A conseqüência disso é a volta ou o recrudescimento de doenças como cólera, dengue, hepatite A e o aumento dos índices de mortalidade infantil nas regiões mais carentes.

Felizmente, nem todas as notícias nessas áreas são ruins. Em setembro, durante a realização da Rio 92+10 em Johannesburgo – África do Sul, houve um consenso sobre o direito de todo cidadão ao acesso à água com qualidade e a proposta de redução pela metade da população mundial o número de pessoas sem este benefício, até 2015. Aqui no Brasil, o programa de governo do novo presidente aponta perspectivas de soluções.

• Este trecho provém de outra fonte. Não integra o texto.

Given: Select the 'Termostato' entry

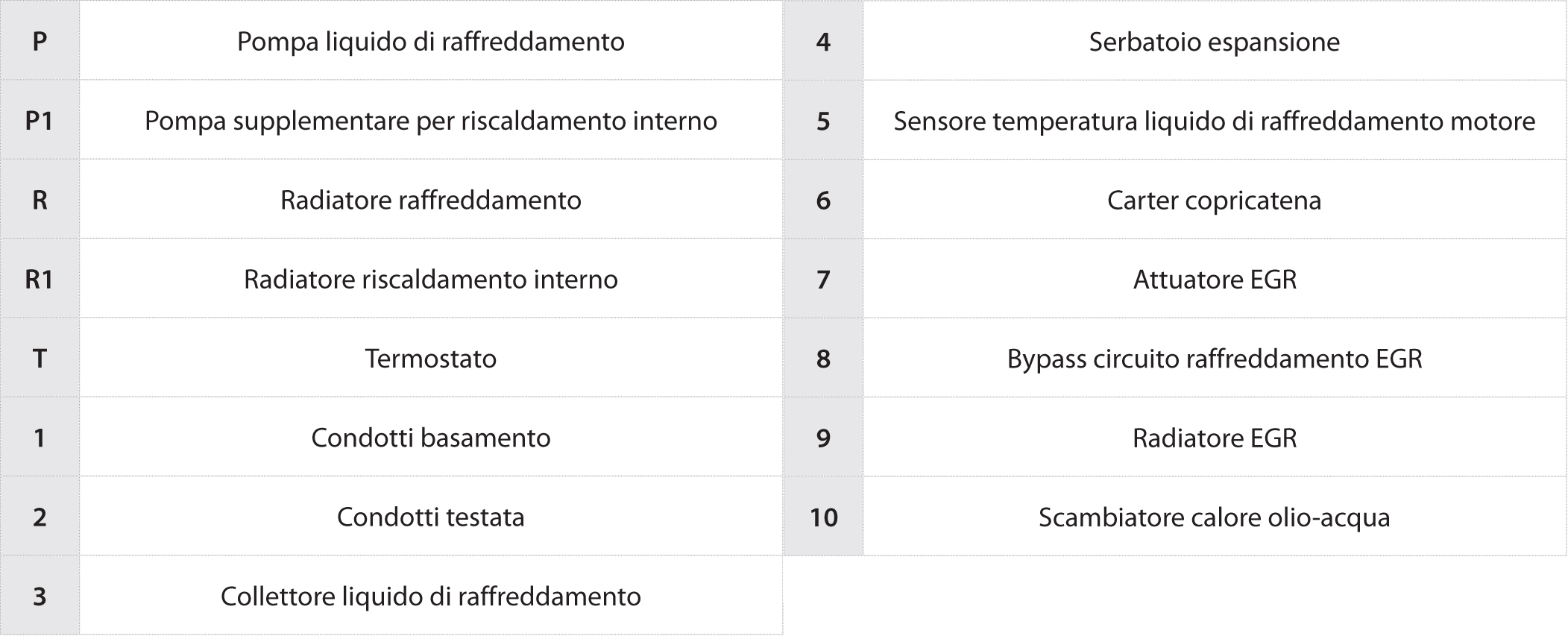Looking at the screenshot, I should 431,358.
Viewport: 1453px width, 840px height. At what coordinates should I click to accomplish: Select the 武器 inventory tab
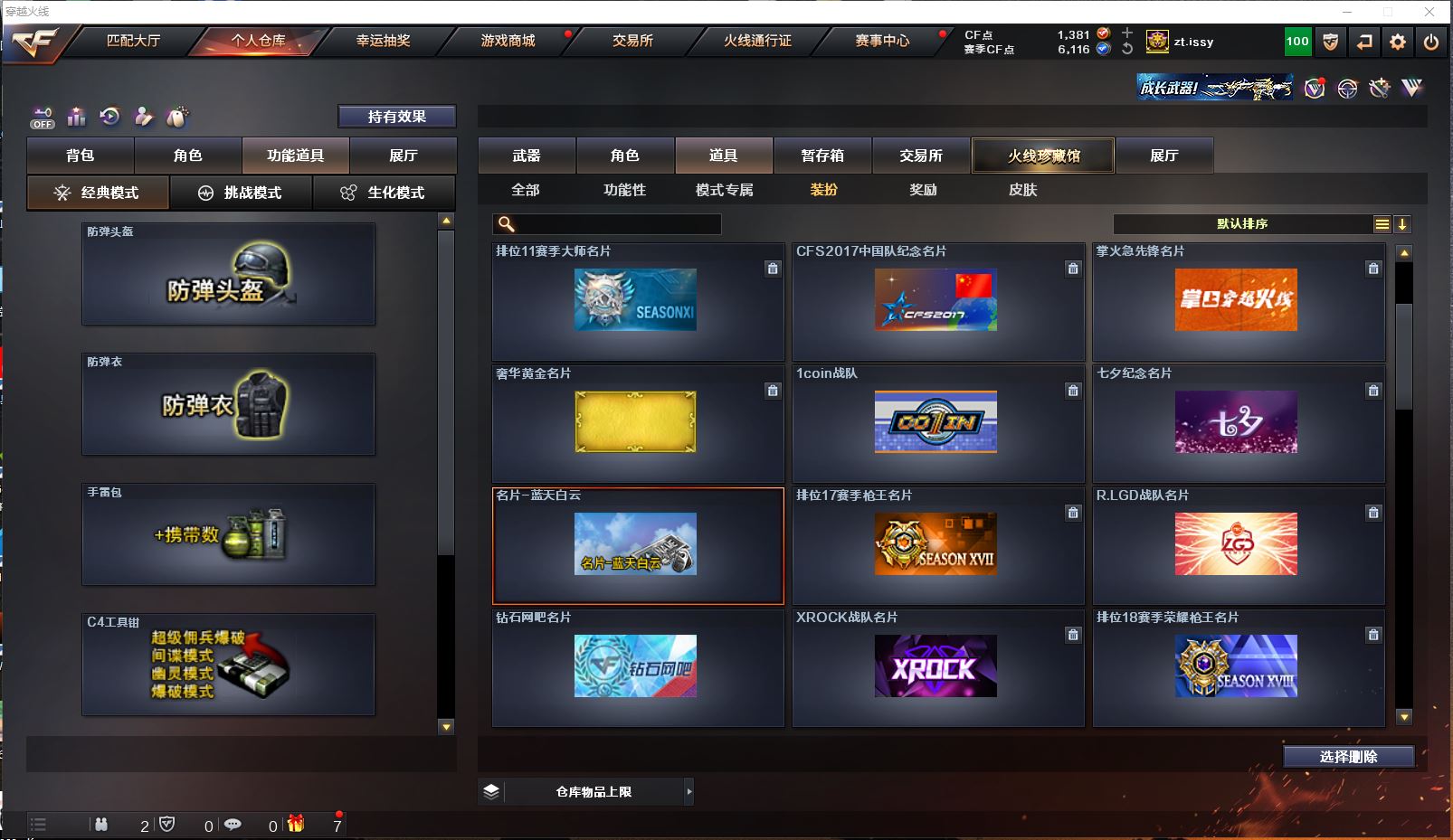point(526,156)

Entretanto, para viabilizá-las será necessário um conjunto de ações práticas que viabilizem uma parceria do poder público com os diversos agentes da sociedade que possam contribuir para alterar esse cenário, tornando as boas intenções medidas concretas e urgentes.

Entre as medidas urgentes está o tratamento intensivo da água de abastecimento. É sabido e reconhecido que a intervenção sanitária mais eficaz no combate a doenças de veiculação hídrica é a cloração adequada da água, em todos os municípios brasileiros. Por isso, o apoio da cadeia produtiva de cloro-soda é indispensável para cumprir esse objetivo.

A Abiclor reitera seu princípio de atuar de forma responsável e coloca-se inteiramente à disposição para integrar os esforços que possam proporcionar água de qualidade para toda a população do País, visando oferecer melhor qualidade de vida.